For biopharma - and really for all companies - the ‘what’ is really more and more about your tech stack more than ever before. Having the right technological capabilities - the right data, the right analytics, the right insights - is one of the core ways biopharma companies can ‘start’ their game of StarCraft with that extra unit, or with that extra upgrade. This is especially vital as the speed of innovation in life sciences - particularly in areas like oncology - continues to accelerate over time. Even regulatory approval - often the bottleneck for a new biopharma product coming to market - is likely to shift to a faster decision-making model, driven by the growing external market infrastructure surrounding real-world evidence generation & data collection. When everything around you is speeding up, it becomes a strategic imperative to ensure that your organization has the right infrastructure - the right tech stack - to keep pace lest you fall behind.

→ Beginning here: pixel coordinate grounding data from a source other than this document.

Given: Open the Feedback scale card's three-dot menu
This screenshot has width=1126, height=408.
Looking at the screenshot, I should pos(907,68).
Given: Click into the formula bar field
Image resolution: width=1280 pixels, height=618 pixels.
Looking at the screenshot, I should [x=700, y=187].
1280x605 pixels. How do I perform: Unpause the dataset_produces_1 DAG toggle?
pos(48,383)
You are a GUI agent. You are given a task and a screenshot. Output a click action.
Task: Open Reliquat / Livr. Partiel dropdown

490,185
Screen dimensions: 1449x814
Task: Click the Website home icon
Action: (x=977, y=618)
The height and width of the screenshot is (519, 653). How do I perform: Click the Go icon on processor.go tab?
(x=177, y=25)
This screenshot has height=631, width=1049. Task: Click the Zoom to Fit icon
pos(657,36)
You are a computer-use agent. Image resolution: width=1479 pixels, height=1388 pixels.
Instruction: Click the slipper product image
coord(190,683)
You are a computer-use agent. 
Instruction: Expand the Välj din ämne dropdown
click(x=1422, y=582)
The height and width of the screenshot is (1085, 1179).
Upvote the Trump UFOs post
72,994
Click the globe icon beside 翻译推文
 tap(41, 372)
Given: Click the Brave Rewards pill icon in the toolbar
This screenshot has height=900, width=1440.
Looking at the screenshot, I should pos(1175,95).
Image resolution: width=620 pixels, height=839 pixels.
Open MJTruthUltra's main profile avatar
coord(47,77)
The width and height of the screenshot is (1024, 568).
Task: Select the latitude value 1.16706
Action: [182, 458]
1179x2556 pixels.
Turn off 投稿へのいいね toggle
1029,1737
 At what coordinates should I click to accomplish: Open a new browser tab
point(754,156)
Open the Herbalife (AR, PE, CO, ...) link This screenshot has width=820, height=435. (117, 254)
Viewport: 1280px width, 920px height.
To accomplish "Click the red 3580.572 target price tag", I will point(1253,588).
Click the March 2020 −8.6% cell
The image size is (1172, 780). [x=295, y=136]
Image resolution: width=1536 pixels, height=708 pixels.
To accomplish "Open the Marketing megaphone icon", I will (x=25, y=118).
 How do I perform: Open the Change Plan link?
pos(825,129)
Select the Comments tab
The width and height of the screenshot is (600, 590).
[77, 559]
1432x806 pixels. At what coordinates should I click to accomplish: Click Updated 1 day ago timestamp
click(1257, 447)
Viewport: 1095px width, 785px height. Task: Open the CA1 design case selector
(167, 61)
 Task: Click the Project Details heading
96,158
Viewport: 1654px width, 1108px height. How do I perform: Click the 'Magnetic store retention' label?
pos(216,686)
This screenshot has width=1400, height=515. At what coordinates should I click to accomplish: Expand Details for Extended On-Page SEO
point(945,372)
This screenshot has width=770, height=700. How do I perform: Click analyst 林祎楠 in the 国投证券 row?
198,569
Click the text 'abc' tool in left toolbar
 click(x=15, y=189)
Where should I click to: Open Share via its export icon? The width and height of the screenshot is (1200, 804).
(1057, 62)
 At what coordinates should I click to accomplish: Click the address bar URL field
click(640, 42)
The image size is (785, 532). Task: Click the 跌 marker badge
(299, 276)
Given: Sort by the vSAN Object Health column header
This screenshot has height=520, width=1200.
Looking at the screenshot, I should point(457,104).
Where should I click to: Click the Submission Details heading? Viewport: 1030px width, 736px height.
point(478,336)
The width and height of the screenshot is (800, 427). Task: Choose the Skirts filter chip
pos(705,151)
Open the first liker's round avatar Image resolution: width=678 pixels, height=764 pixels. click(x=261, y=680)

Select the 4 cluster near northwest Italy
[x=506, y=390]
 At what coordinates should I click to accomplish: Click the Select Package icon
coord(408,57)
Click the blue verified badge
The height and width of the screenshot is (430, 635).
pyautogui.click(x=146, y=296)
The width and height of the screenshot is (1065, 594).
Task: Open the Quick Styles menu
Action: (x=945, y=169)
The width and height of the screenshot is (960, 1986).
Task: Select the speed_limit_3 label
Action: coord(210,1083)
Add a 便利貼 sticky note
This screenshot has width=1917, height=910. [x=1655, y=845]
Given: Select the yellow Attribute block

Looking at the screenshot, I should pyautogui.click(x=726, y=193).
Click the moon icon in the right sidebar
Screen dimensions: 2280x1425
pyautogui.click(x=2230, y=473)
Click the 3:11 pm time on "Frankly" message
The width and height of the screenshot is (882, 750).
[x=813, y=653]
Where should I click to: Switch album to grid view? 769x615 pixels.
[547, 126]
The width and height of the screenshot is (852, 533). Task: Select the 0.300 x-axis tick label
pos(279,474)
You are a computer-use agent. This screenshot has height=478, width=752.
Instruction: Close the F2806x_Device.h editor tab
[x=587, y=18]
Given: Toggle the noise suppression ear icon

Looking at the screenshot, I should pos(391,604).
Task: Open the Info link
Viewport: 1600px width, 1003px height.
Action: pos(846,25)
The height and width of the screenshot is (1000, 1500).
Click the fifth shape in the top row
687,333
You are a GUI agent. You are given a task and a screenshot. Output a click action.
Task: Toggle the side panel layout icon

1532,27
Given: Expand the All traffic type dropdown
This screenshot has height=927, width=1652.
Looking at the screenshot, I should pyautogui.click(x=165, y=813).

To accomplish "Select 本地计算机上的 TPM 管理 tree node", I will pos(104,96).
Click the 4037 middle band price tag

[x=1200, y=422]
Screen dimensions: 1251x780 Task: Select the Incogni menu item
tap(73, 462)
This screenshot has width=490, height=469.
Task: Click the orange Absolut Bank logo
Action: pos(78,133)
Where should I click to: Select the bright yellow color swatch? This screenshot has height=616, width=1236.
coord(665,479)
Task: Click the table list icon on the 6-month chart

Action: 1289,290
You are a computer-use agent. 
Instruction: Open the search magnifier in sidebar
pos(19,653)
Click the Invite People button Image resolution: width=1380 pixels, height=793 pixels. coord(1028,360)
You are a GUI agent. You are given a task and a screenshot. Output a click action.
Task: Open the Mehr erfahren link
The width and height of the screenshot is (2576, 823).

There’s a challenge behind all of this, however - and like most great business problems, it is a ‘people’ challenge. Traditionally-minded business leaders - the ones who favor, for instance, command-and-control organizational structures - would answer this question of speed by maximizing productivity. In the biopharma world, it is this management idea of maximizing output - more assets in your pipeline, for instance, or recruit more sites for your trials, or ‘do more things.’ Oftentimes, this approach ends up failing in the biopharma space because the ‘speed’ I refer to previously is not simply execution speed. It also refers to strategic agility - ability to make decisions faster, and to make more optimal decisions based on data on-hand - as well as optionality - having available ‘choices’ to you to pivot into if the market requires you to do so. While operational speed - the ‘do more things’ approach, or in StarCraft the ‘press your keys faster’ idea - is necessary, it should never overshadow the need for comprehensive strategic agility.
Strategic agility only comes when, ding ding ding, you’re critically thinking about the capabilities your organization has access to because your organization’s capabilities determine the options you have available. And what better place to start than to understand the table stake capabilities needed to be successful so that, even if your opponents have an platoon in your market place, at least you’ve closed that gap with an extra unit or too.
To close off today, you may be asking yourself - hey, if WY can understand strategy to this degree, why is WY so bad at StarCraft? Well, a clarification- I’m bad at playing StarCraft. My fingers can’t keep up with how fast my thoughts are flowing as I play. Even if I were to train extensively, I’m not sure I could ever reach a point where my fingers will 100% reflect where my brain wants them to go 100% of the time. C’est la vie.
Fortunately, the parallel constraint in business is not predetermined by biology; it is determined instead by your leadership’s expertise, your company’s culture, and your strategic mindset. Luckily, that’s all solvable - and hopefully my thoughts above offer you a good place to begin that journey.